| Abstract: |
| In this talk we will discuss a compactness result for the following class of subcritical/critical problems
\[
-\Delta u+(-\Delta)^s u=\lambda |u|^{p-2}u+|u|^{p_n-2}u \text{ in } \Omega,\quad u=0 \text{ in } \mathbb{R}^N \setminus \Omega,
\]
where $\Omega$ is a bounded domain in $\mathbb{R}^N$, $N\geq3$, $s\in(0,1)$, $\lambda>0$, $p_n \in (p,2^*]$ and $p_n\to 2^*=\frac{2N}{N-2}$. Specifically for
\[
p\in
\begin{array}{l}
\left(2+\dfrac{4s}{N-2},2^*\right), \text{ if } N>6-4s; \
\left(2^*-1,2^*\right), \text{ if } N\leq 6-4s,
\end{array}
\]
we prove that if $\{u_n\}$ is any sequence of solution to the above equation with $\|u_n\|_{X_0}\leq C$ in some appropriate Sobolev space $X_0$ then $u_n$ strongly converges in $X_0$. To the best of our knowledge, this is the first paper to address this type of compactness result for a non-homogeneous operator. Due to the presence of the non-homogeneous operator, our proof requires a non-trivial adaptation of the methods developed by Devillanova and Solimini (Adv. Differential Equations, 2002) and Yan, Yang, and Yu (J. Funct. Anal., 2015).

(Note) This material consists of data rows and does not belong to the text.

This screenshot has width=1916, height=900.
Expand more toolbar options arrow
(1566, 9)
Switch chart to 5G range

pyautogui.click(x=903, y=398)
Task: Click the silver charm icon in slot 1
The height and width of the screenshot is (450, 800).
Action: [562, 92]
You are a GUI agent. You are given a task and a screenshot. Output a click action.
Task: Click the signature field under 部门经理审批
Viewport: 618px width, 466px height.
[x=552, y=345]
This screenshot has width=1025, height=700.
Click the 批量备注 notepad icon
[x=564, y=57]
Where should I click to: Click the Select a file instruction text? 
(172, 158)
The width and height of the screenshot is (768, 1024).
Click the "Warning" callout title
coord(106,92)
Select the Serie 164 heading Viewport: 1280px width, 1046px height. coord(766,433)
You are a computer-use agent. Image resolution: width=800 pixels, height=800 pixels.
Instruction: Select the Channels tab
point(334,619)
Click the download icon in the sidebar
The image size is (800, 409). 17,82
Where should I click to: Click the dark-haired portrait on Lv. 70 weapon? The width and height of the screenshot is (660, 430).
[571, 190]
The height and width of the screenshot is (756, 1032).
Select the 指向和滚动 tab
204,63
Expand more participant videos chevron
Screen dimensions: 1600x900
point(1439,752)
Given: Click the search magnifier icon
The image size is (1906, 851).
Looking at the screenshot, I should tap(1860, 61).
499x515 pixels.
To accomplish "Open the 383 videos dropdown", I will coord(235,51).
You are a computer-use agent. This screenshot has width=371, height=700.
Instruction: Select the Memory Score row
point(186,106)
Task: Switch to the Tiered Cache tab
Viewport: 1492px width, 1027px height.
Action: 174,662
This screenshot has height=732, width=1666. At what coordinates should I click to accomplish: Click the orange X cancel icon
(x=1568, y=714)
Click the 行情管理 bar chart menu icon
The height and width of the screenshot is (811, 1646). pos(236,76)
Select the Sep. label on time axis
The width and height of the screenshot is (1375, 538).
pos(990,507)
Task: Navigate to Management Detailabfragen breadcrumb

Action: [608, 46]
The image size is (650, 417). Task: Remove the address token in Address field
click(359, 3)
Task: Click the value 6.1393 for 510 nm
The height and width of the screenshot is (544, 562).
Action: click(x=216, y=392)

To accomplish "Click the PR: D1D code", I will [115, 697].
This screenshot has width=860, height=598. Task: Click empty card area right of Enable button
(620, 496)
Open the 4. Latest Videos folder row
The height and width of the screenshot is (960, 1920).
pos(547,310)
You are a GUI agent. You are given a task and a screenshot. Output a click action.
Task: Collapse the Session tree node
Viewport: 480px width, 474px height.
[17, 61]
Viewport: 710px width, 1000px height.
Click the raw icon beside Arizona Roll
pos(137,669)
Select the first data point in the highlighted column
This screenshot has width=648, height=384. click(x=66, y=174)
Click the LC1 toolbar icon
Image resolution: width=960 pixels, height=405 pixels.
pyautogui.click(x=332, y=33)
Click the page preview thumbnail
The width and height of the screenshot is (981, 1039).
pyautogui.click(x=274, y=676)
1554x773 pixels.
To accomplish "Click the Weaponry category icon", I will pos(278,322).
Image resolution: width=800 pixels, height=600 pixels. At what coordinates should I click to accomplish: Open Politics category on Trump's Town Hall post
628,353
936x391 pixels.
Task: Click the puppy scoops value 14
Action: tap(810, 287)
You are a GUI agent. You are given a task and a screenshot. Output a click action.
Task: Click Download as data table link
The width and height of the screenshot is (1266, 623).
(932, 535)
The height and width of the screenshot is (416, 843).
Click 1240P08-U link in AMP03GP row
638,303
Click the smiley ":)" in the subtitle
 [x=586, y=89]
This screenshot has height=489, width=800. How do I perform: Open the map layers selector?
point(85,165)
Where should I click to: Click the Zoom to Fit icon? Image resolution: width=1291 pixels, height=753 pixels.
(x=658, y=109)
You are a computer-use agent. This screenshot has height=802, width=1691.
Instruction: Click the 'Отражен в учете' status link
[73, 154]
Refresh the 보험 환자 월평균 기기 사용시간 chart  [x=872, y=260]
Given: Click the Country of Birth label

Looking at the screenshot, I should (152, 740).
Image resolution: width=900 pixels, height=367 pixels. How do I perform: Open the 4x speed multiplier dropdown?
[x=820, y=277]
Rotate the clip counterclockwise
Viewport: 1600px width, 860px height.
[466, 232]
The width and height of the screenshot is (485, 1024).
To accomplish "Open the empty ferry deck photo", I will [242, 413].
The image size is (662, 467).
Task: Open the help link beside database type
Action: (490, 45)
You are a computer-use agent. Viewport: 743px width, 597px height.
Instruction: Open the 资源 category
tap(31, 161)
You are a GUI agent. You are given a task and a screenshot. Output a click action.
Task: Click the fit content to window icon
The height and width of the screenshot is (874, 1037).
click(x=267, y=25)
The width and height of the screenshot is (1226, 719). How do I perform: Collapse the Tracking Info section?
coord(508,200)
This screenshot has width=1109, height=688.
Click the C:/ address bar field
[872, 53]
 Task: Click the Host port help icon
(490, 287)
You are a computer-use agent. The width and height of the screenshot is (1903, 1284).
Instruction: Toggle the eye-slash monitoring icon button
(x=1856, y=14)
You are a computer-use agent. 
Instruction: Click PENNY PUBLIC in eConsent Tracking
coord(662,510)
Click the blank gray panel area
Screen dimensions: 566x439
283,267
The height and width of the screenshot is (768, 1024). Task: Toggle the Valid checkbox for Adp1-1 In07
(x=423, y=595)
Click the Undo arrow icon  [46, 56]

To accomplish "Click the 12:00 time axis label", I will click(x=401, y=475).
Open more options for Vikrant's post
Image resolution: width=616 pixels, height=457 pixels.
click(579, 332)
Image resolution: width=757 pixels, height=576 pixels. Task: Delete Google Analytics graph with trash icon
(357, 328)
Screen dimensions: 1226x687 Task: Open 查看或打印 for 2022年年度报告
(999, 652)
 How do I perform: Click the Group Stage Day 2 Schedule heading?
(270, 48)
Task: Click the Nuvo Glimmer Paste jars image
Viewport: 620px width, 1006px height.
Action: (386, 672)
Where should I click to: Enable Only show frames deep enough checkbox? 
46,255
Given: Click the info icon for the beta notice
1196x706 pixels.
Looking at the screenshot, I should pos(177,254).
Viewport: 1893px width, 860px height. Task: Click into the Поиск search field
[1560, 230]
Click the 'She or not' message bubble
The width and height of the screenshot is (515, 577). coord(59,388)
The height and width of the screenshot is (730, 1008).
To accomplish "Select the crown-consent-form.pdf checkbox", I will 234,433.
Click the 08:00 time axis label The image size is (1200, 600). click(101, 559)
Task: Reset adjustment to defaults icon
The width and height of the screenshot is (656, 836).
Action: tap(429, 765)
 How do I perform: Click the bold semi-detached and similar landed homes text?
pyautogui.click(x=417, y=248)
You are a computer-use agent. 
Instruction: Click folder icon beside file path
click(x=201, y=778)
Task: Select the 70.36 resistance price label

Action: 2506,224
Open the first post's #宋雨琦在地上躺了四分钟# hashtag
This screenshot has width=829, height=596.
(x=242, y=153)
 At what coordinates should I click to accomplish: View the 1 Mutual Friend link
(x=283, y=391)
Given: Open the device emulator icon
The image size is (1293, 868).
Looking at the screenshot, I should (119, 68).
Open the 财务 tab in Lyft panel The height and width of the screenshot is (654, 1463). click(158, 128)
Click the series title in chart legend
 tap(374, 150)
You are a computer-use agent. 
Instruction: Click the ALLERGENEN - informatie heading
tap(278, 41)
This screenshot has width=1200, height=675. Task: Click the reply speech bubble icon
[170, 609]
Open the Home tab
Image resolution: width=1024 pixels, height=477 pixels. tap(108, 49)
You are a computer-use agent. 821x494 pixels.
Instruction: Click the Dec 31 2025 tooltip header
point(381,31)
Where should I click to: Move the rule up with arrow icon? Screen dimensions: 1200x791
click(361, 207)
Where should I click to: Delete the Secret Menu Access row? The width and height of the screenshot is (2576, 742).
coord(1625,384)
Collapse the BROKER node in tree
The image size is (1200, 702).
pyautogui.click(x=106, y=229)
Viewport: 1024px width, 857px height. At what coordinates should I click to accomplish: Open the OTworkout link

An application of this compactness result, under the same ranges of $N$ and $p$, we establish infinitely many sign-changing solutions to the following Brezis-Nirenberg type problem:
\[
-\Delta u+(-\Delta)^s u=\lambda |u|^{p-2}u+|u|^{2^*-2}u \text{ in } \Omega,\quad u=0 \text{ in } \mathbb{R}^N \setminus \Omega.
\] |
|